Pfizer wstrzymuje dostawy szczepionek do Izraela. Kraj nie zapłacił za te już dostarczone
Pfizer wstrzymał dostawę 700 tys. szczepionek dla Izraela. Powodem jest fakt, że kraj nie zapłacił za ostatnie 2,5 miliona dawek, które zostały dostarczone. Władze firmy obawiają się, że mogą wystąpić problemy z uregulowaniem rachunku ze względu na trwające zmiany polityczne.
Informację podał dziennik "Jerusalem Post". Dostawa 700 tys. szczepionek miała zostać dostarczona do Izraela w niedzielę, ale została wstrzymana do odwołania. Stanowisko producenta szczepionek miało głosić, że koncern farmaceutyczny nie chce się czuć wykorzystywany.
Powołując się na Army Radio gazeta donosi, że Pfizer nazwał Izrael "bananową republiką".
ZOBACZ: Izrael: partia premiera Benjamina Netanjahu wygrała wybory parlamentarne
Firma przekazała "Jerusalem Post", że wywiązała się z całości dostaw uzgodnionych w listopadzie 2020 roku.
"Pracujemy obecnie z rządem Izraela nad aktualizacją porozumienia, aby dostarczać kolejne szczepionki. Dopóki trwają te rozmowy, dostawy mogą być dostosowywane" – podał Pfizer w komunikacie. "Jerusalem Post" informuje, że izraelskie Ministerstwo Zdrowia nie udzieliło komentarza w tej sprawie.
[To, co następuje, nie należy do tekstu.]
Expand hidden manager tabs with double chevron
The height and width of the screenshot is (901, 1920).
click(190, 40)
Ponad 51 proc. zaszczepionych
W zamieszkanym przez 9,3 mln osób Izraelu dwie dawki szczepionki podano już ponad 51 proc. populacji, przy czym 2,5 mln osób poniżej 16 roku życia nie kwalifikuje się jeszcze do szczepień, a ponad 800 tys. ozdrowieńców nie kwalifikowało się do marca.
ZOBACZ: "Izrael wyszedł już niemal z obostrzeń związanych z Covid-19"
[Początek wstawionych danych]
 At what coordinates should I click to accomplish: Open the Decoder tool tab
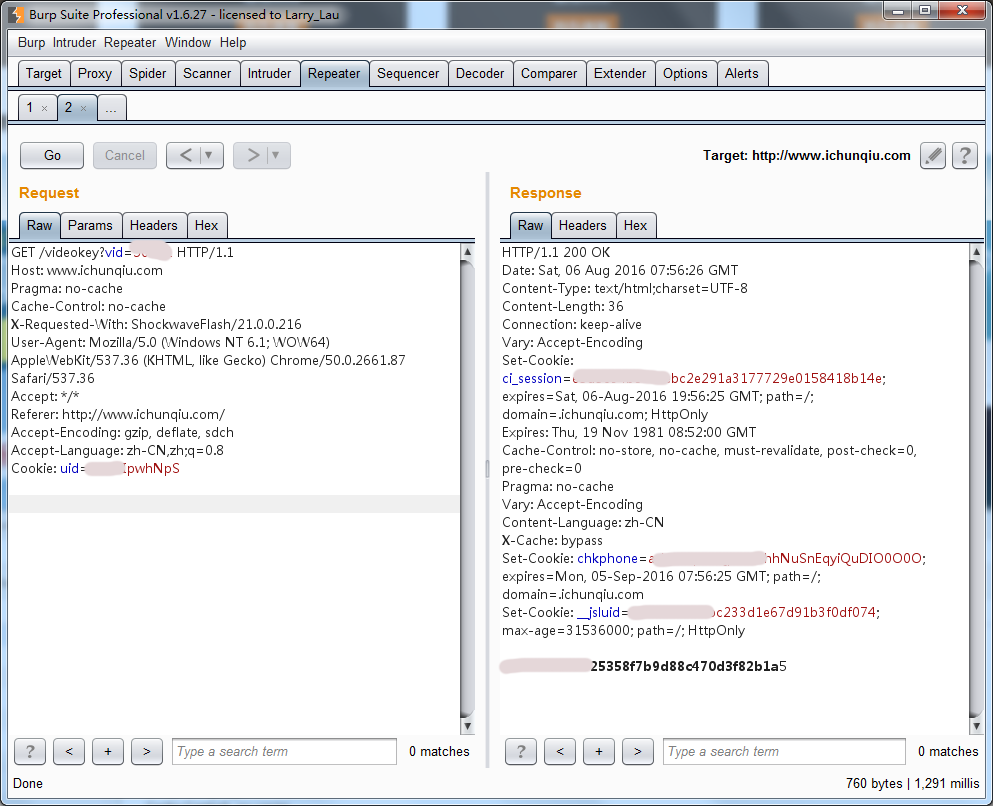[x=480, y=73]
Ponad 80 proc. ludności powyżej 50 roku życia jest w pełni zaszczepionych i to samo dotyczy ponad 90 proc. powyżej 70 lat.
23 marca odbyły się w Izraelu wybory do Knesetu. Największą liczbę mandatów zdobyła Partia Likud, której przewodzi Benjamin Netanjahu - 30 na 120 miejsc. Dotychczasowy premier może mieć jednak problemy z utworzeniem koalicji w 13-partyjnym parlamencie.